* [WHAT IS NEEDED] Copy the records word for word, from the line with "Click the Sort Descending icon" through the end of the records, both included. Leave the pictures out of your answer.

(Records about locating elements on screens)
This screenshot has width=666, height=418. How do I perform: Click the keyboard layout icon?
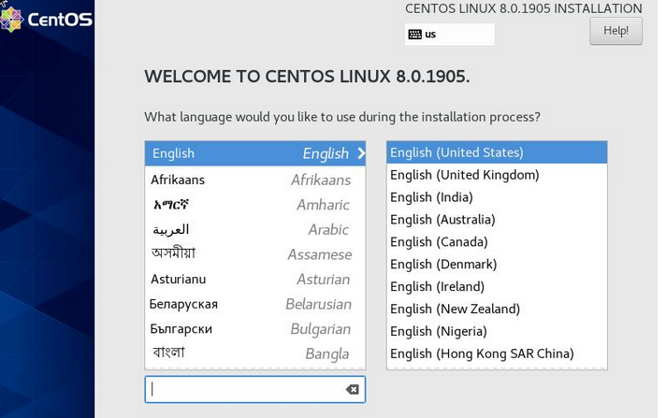414,35
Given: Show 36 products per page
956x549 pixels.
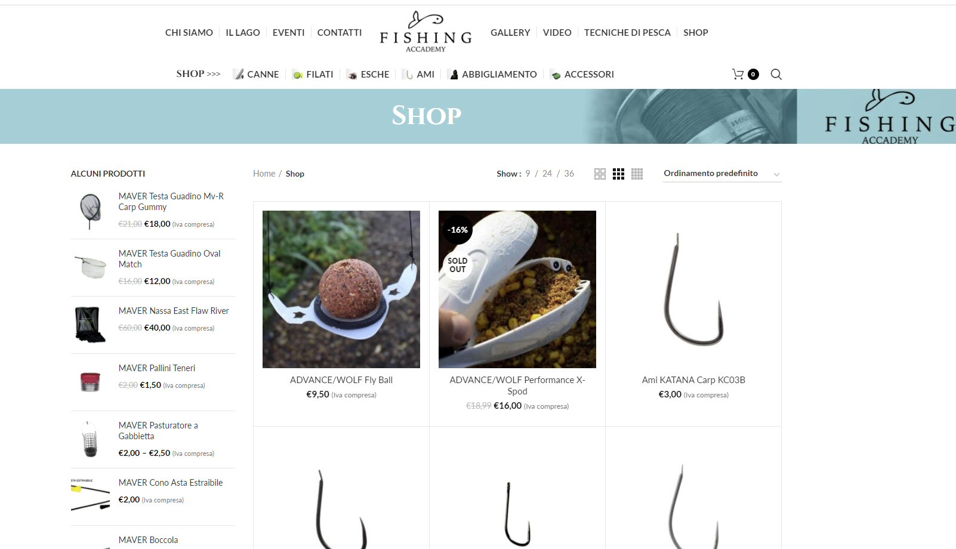Looking at the screenshot, I should point(569,174).
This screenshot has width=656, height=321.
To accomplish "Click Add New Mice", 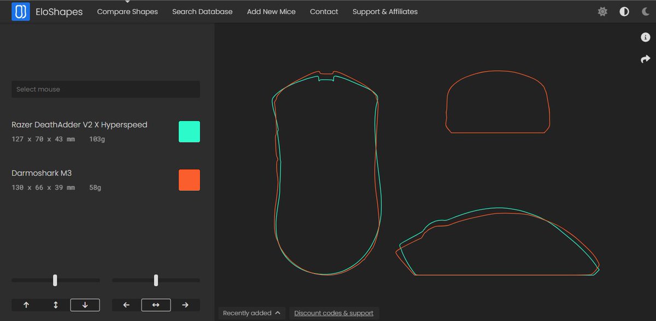I will [x=271, y=11].
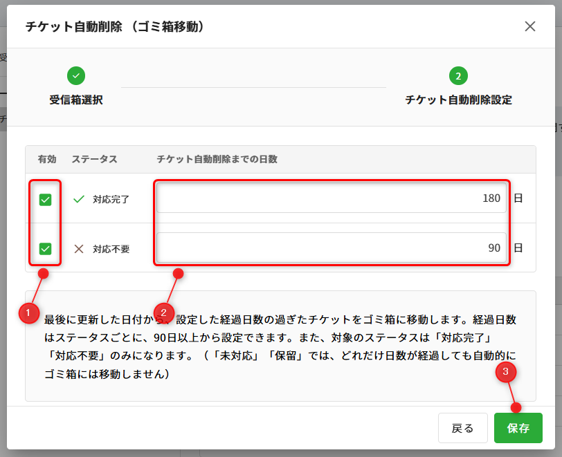
Task: Click the step 2 circle icon
Action: pos(458,75)
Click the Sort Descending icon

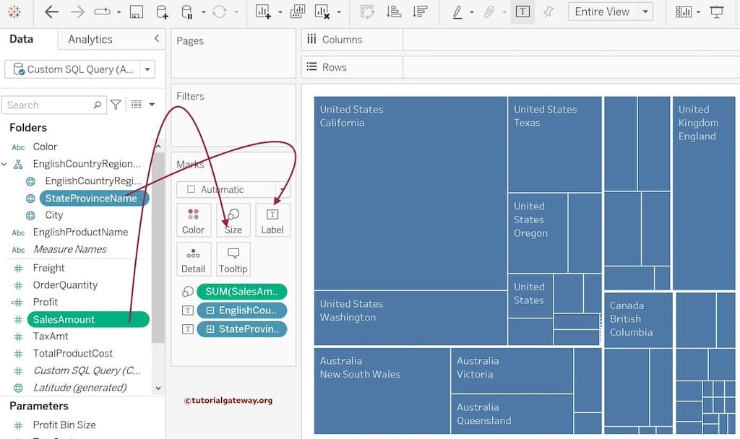click(419, 12)
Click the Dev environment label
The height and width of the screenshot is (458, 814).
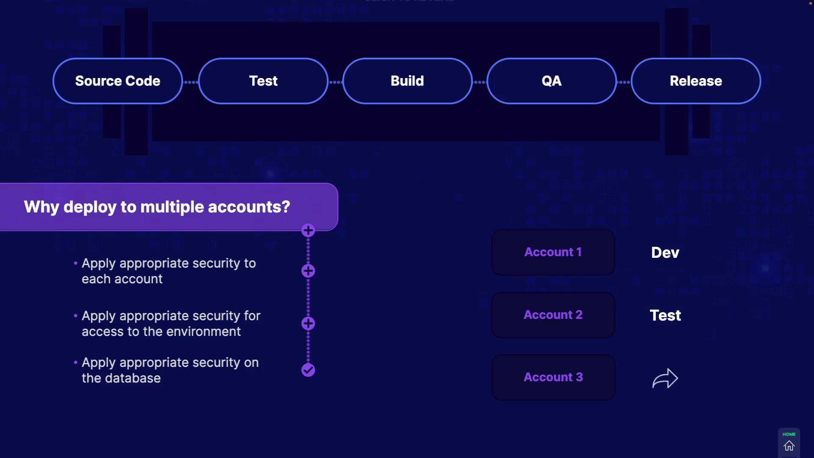(x=665, y=253)
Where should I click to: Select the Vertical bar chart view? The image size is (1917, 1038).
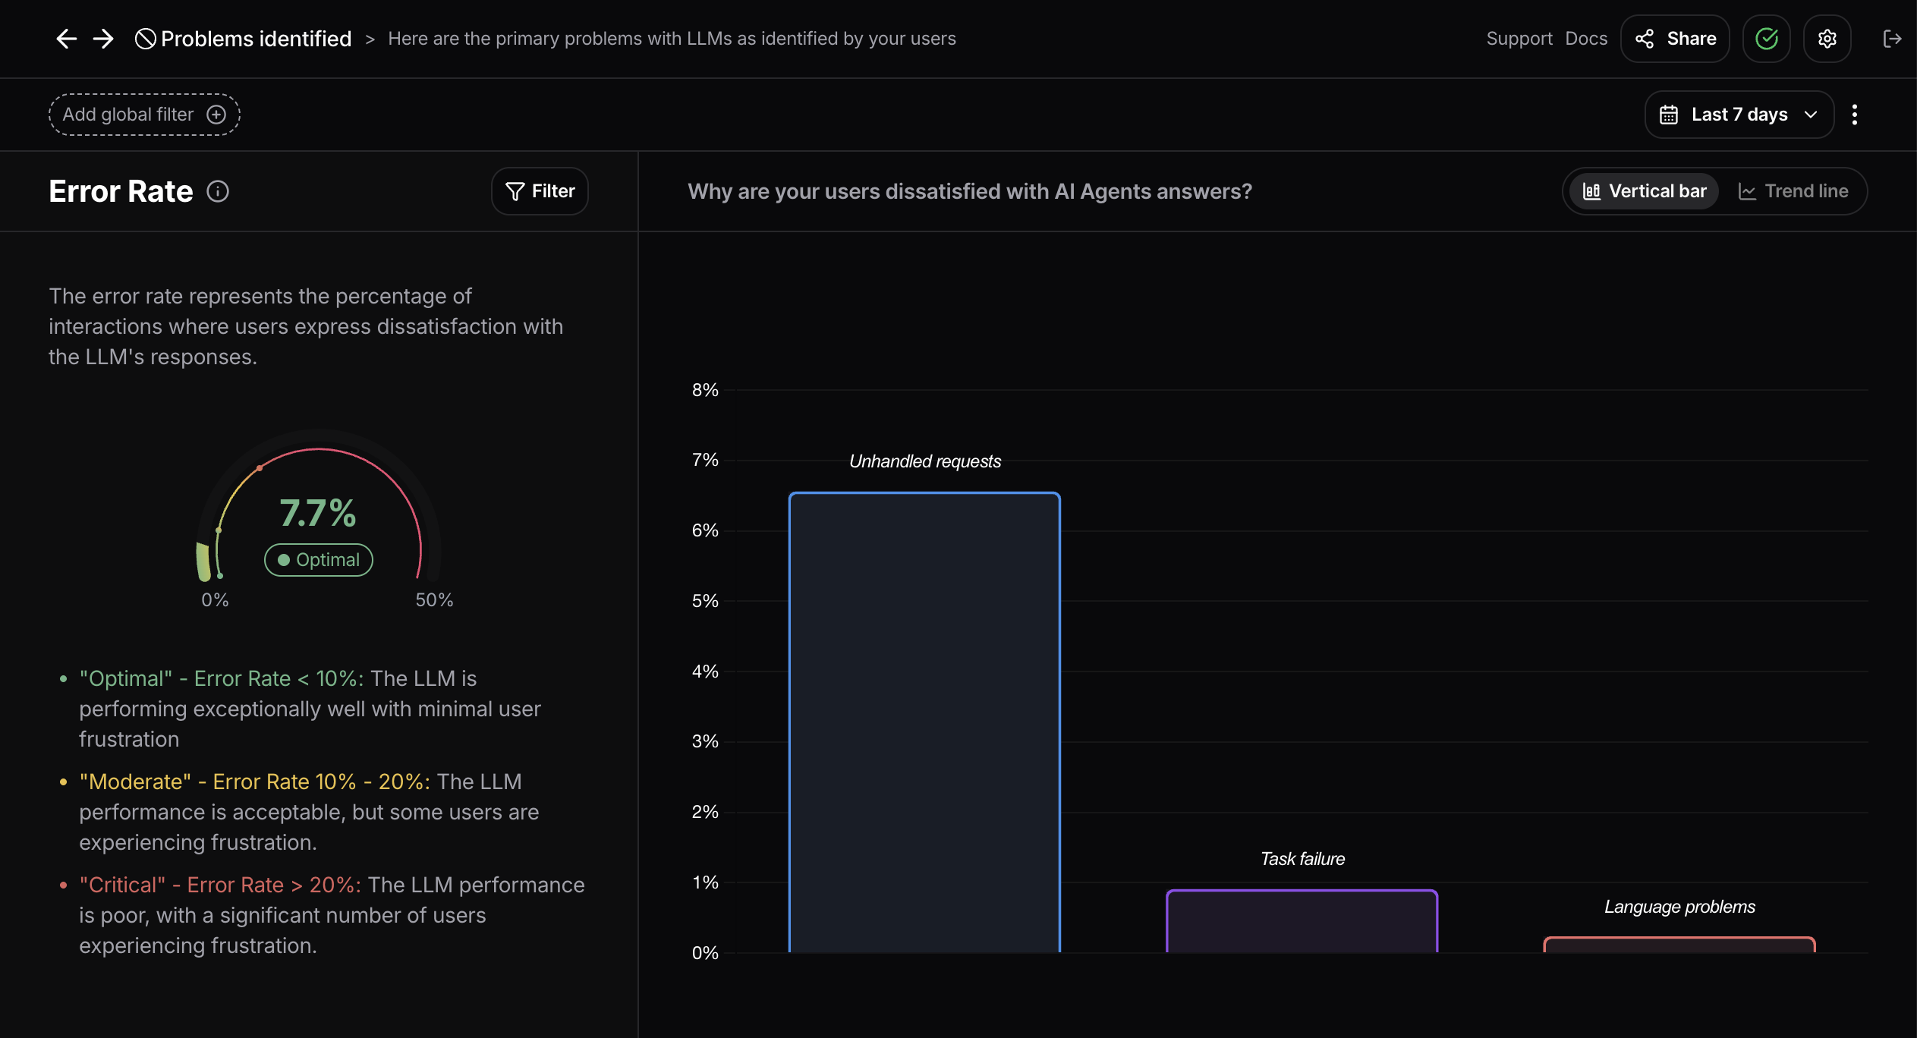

* [IN RESPONSE]
Click the Sort Descending icon

click(419, 12)
Click the Dev environment label
The height and width of the screenshot is (458, 814).
(x=665, y=253)
Where should I click to: Select the Vertical bar chart view? The image size is (1917, 1038).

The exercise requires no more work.